====== TEXT SECTION ======

243. Backchannel Message From the Presidentʼs Assistant for National Security Affairs (Kissinger) to the Ambassador to Pakistan (Farland)1

Please deliver as soon as possible to President Yahya the following message from President Nixon.

“Mr. President,

Thank you for your December 7 message2 which underlines the grave situation which your nation faces. I want you to know that you have the understanding and support of the United States at this critical hour. We will continue our strong efforts to bring peace to the subcontinent, effect the withdrawal of Indian forces from your country, restore the territorial integrity of Pakistan, and see to it that political, not military, solutions are found for regional problems.

I would like to supplement the full reports I know you have been getting from Ambassador Raza in Washington and Ambassador Farland by reviewing the various steps my government has been taking to work toward our mutual objectives.

======

**GIVEN REQUEST 1**
Pull out each line of the entries that contains the string "agent".
The backchannel message above has no connection to the entries that follow it.

====== SOURCE MATERIAL ======

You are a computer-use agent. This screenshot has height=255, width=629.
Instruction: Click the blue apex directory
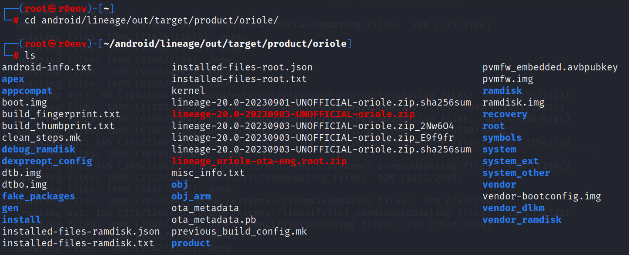tap(13, 79)
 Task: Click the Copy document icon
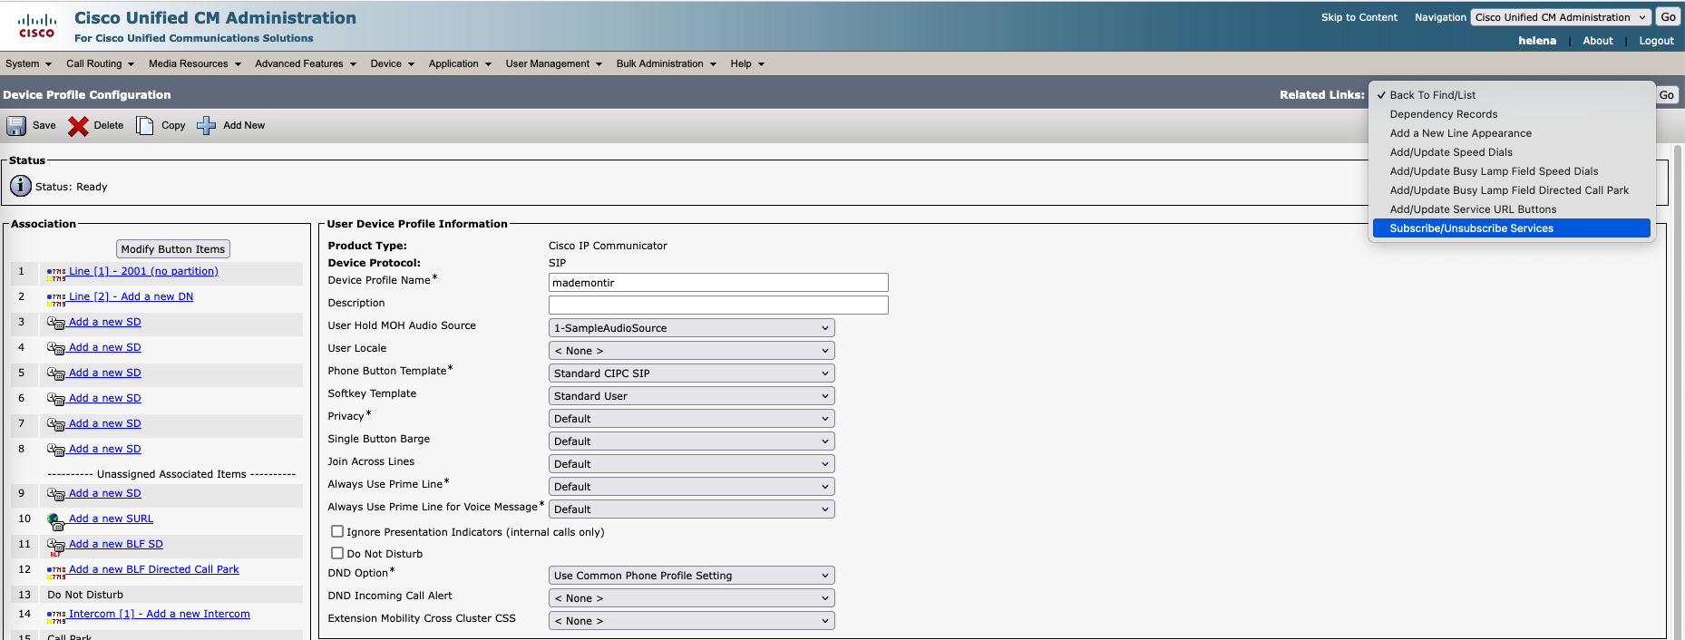pos(145,126)
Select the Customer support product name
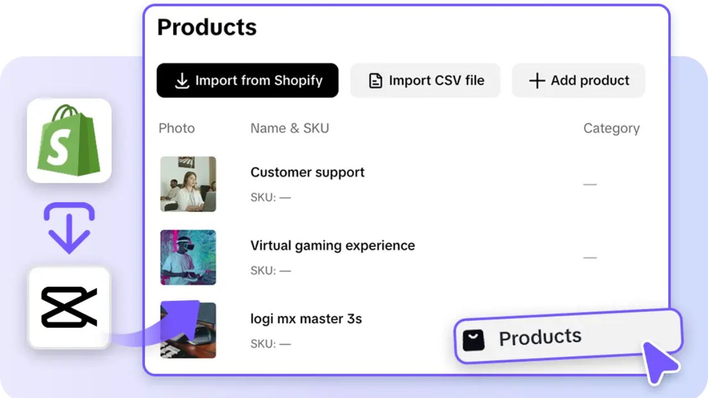708x398 pixels. [x=307, y=172]
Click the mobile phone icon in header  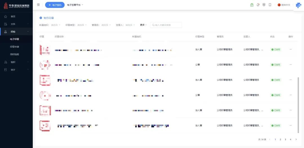pos(270,5)
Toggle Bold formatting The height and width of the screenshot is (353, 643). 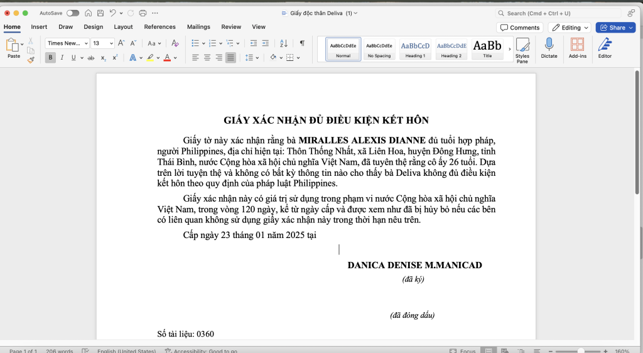[50, 58]
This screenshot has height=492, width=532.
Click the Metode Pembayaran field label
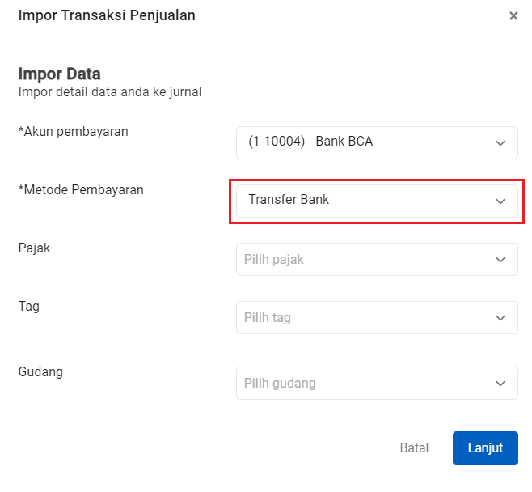pyautogui.click(x=81, y=189)
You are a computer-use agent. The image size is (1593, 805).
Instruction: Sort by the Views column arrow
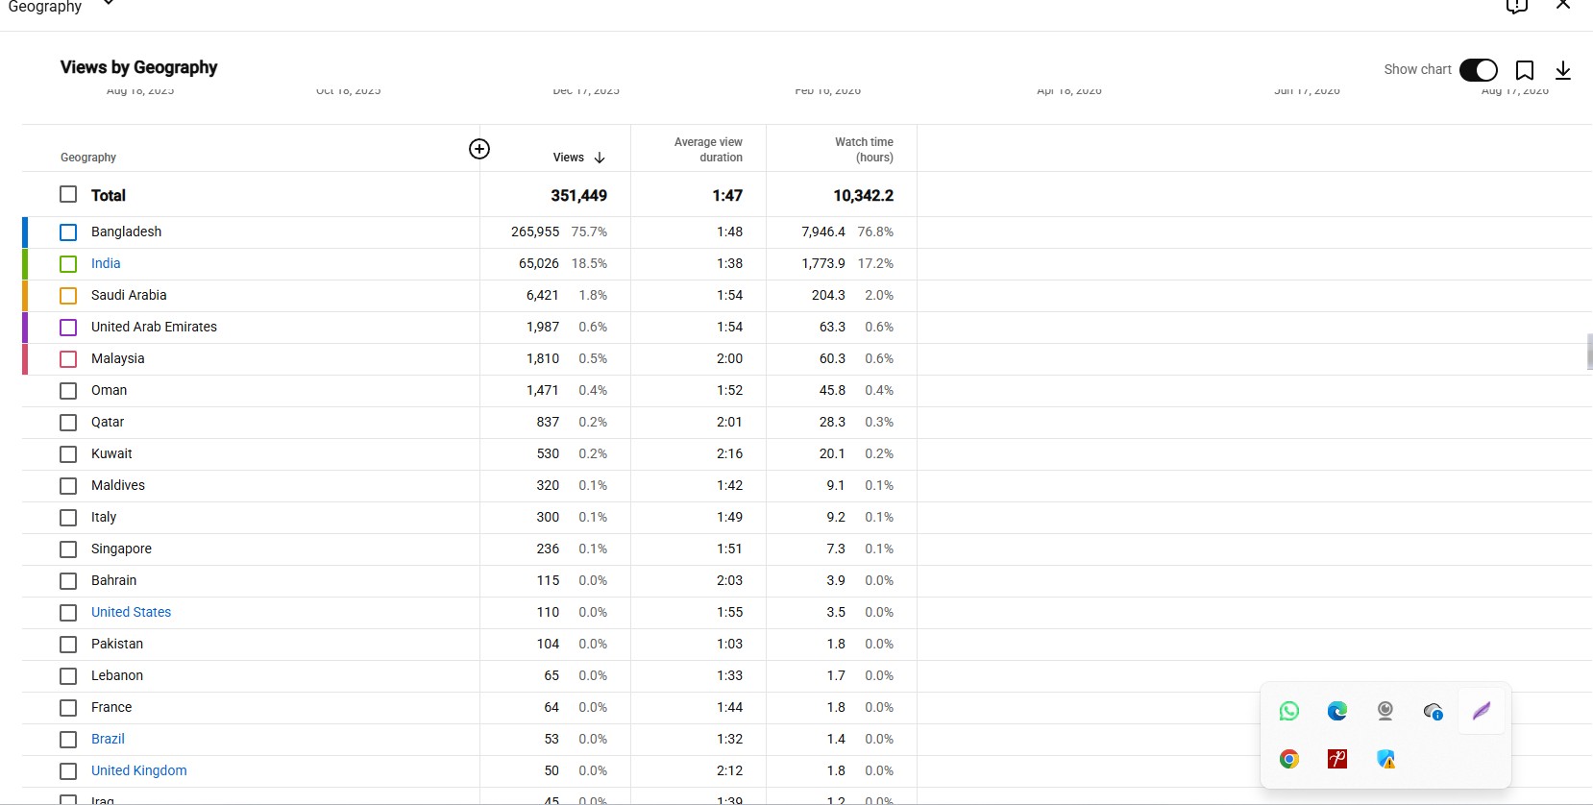600,158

======

**GIVEN REQUEST 2**
According to the backchannel message, which two ambassadors have been sending full reports to President Yahya?

**FINAL RESULT 1**
You are a computer-use agent. This screenshot has height=255, width=629.
You are a computer-use agent. The image size is (1593, 805).

**FINAL RESULT 2**
Ambassador Raza in Washington and Ambassador Farland.